■ Task to complete
Reproduce the data from the line with "The image size is (1351, 758)." up to and including the line with "coord(779,44)", substituting "How can I carry out" for every "How do I perform" and leaving all else unchanged.

— START OF Dataset content —

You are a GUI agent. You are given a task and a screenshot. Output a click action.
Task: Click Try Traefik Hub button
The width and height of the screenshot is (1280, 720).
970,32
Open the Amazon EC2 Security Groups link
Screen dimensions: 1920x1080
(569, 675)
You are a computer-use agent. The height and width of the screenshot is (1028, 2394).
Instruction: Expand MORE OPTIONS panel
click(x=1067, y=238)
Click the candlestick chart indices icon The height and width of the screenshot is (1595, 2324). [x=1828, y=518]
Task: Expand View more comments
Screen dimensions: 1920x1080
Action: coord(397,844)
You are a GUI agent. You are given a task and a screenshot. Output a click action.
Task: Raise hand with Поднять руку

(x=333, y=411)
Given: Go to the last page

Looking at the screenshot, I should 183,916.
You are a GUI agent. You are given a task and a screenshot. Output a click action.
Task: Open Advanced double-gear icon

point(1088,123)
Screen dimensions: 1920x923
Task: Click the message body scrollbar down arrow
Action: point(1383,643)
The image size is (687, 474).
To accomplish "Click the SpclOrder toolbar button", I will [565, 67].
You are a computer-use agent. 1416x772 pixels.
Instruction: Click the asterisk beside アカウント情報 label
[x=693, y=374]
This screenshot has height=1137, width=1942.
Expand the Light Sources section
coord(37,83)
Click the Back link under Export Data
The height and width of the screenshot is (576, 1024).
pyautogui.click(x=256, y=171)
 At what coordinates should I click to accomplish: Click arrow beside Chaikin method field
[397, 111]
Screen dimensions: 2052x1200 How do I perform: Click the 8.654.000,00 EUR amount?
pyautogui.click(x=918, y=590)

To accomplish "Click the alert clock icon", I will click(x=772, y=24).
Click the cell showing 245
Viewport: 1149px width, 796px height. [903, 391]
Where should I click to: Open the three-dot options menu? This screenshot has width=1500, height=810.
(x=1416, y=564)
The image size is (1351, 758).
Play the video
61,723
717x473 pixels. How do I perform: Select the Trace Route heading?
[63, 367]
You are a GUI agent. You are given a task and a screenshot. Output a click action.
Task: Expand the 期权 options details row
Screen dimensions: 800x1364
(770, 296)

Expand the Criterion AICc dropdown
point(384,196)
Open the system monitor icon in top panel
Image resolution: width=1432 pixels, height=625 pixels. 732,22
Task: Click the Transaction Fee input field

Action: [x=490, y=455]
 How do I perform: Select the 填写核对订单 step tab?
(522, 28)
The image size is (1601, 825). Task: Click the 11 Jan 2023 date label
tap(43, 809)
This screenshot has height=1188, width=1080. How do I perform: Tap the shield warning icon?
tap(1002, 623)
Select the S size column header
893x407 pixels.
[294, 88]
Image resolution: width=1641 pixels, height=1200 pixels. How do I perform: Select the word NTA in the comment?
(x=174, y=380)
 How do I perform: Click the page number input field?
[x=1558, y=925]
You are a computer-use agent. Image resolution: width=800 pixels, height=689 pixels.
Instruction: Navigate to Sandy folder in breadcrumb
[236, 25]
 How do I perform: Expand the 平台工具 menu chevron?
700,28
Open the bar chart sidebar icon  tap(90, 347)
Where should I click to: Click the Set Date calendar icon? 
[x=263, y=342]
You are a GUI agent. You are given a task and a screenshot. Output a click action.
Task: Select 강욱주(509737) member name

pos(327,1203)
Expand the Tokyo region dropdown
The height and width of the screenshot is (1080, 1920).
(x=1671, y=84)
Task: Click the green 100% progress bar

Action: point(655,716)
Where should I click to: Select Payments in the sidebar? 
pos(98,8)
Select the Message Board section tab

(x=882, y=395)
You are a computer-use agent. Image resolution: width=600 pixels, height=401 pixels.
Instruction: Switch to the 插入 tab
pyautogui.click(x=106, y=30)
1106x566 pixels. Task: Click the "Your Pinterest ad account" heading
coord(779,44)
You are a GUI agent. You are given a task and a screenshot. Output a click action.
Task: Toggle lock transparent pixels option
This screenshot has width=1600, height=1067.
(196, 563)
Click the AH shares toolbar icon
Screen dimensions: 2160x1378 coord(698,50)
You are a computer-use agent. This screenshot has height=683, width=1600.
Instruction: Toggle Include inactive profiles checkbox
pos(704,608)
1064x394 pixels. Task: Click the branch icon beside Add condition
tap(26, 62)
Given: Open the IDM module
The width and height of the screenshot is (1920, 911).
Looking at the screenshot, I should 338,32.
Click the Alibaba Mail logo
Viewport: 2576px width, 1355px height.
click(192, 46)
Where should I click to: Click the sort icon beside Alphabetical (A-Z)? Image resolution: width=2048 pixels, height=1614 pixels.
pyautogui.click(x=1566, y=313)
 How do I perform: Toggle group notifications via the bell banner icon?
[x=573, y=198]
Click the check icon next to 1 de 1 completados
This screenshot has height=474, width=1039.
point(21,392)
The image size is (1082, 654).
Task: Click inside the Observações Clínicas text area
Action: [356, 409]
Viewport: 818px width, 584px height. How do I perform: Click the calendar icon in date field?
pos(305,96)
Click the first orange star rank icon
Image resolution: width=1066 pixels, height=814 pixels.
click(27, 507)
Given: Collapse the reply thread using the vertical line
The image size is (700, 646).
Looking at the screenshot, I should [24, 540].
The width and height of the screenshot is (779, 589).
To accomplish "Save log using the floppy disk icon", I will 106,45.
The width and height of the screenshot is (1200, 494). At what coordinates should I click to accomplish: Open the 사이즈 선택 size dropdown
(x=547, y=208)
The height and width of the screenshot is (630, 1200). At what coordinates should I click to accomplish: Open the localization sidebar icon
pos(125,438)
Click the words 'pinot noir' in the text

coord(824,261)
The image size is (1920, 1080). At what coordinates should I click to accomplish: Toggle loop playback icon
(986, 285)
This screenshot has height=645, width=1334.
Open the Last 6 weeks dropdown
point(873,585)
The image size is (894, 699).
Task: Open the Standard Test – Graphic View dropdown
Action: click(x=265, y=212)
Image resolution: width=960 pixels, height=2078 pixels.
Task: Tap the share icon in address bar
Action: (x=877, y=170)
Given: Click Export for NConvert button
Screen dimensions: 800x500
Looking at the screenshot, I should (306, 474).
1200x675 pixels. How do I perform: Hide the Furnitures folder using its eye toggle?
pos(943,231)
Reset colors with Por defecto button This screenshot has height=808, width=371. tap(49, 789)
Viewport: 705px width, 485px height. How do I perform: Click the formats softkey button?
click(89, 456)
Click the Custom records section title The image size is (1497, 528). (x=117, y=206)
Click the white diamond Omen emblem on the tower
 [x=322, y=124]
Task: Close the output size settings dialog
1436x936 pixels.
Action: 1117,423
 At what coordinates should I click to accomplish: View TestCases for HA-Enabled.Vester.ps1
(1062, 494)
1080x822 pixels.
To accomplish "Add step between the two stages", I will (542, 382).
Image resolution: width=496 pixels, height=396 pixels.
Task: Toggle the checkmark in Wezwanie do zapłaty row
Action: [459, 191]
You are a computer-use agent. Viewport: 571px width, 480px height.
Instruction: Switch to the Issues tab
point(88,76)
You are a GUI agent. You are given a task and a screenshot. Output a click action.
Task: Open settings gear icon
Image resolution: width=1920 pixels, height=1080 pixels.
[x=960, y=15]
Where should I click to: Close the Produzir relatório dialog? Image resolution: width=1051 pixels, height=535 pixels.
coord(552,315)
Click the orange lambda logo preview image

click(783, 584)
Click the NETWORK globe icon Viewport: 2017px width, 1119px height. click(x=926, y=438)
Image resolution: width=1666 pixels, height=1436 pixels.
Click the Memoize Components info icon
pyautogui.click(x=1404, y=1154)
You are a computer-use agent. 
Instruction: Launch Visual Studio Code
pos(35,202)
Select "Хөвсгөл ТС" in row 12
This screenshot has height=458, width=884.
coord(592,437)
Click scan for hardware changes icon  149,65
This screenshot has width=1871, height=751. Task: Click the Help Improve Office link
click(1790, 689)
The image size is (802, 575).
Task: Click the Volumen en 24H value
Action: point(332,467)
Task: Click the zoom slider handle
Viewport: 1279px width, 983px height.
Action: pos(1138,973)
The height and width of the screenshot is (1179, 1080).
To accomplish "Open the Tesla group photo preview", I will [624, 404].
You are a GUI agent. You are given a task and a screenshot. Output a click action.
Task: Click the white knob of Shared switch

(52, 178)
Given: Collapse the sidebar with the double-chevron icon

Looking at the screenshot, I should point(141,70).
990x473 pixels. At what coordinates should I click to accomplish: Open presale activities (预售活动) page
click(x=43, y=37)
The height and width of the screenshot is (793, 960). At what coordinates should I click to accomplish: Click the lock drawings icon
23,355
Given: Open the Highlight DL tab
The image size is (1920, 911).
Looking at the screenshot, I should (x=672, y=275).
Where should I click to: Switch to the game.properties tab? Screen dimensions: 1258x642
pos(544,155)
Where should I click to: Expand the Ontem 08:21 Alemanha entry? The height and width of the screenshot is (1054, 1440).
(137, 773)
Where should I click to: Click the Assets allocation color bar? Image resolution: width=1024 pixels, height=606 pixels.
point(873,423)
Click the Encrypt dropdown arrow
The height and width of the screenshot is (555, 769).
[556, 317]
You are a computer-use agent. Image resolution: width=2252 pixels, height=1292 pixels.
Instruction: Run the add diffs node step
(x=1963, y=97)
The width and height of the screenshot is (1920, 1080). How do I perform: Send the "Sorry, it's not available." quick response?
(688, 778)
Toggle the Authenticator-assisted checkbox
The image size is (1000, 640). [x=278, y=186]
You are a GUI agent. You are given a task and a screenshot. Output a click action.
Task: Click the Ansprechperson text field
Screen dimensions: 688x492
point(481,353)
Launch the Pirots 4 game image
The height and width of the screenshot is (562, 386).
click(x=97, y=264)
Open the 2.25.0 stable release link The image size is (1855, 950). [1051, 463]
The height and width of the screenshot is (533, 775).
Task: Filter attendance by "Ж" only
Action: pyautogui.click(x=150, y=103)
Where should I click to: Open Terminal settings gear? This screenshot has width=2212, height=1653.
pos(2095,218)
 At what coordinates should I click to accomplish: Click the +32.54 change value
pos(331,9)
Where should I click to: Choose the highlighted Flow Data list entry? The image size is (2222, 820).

— END OF Dataset content —

■ Exercise answer
The image size is (1351, 758).
Play the video
61,723
717x473 pixels. How can I carry out: Select the Trace Route heading?
[63, 367]
You are a GUI agent. You are given a task and a screenshot. Output a click action.
Task: Expand the 期权 options details row
Screen dimensions: 800x1364
(770, 296)

Expand the Criterion AICc dropdown
point(384,196)
Open the system monitor icon in top panel
Image resolution: width=1432 pixels, height=625 pixels. 732,22
Task: Click the Transaction Fee input field

Action: [x=490, y=455]
 How can I carry out: Select the 填写核对订单 step tab?
(522, 28)
The image size is (1601, 825). Task: Click the 11 Jan 2023 date label
tap(43, 809)
This screenshot has height=1188, width=1080. How can I carry out: Tap the shield warning icon?
tap(1002, 623)
Select the S size column header
893x407 pixels.
[294, 88]
Image resolution: width=1641 pixels, height=1200 pixels. How can I carry out: Select the word NTA in the comment?
(x=174, y=380)
 How can I carry out: Click the page number input field?
[x=1558, y=925]
You are a computer-use agent. Image resolution: width=800 pixels, height=689 pixels.
Instruction: Navigate to Sandy folder in breadcrumb
[236, 25]
 How can I carry out: Expand the 平台工具 menu chevron?
700,28
Open the bar chart sidebar icon  tap(90, 347)
Where should I click to: Click the Set Date calendar icon? 
[x=263, y=342]
You are a GUI agent. You are given a task and a screenshot. Output a click action.
Task: Select 강욱주(509737) member name

pos(327,1203)
Expand the Tokyo region dropdown
The height and width of the screenshot is (1080, 1920).
(x=1671, y=84)
Task: Click the green 100% progress bar

Action: point(655,716)
Where should I click to: Select Payments in the sidebar? 
pos(98,8)
Select the Message Board section tab

(x=882, y=395)
You are a computer-use agent. Image resolution: width=600 pixels, height=401 pixels.
Instruction: Switch to the 插入 tab
pyautogui.click(x=106, y=30)
1106x566 pixels. Task: Click the "Your Pinterest ad account" heading
coord(779,44)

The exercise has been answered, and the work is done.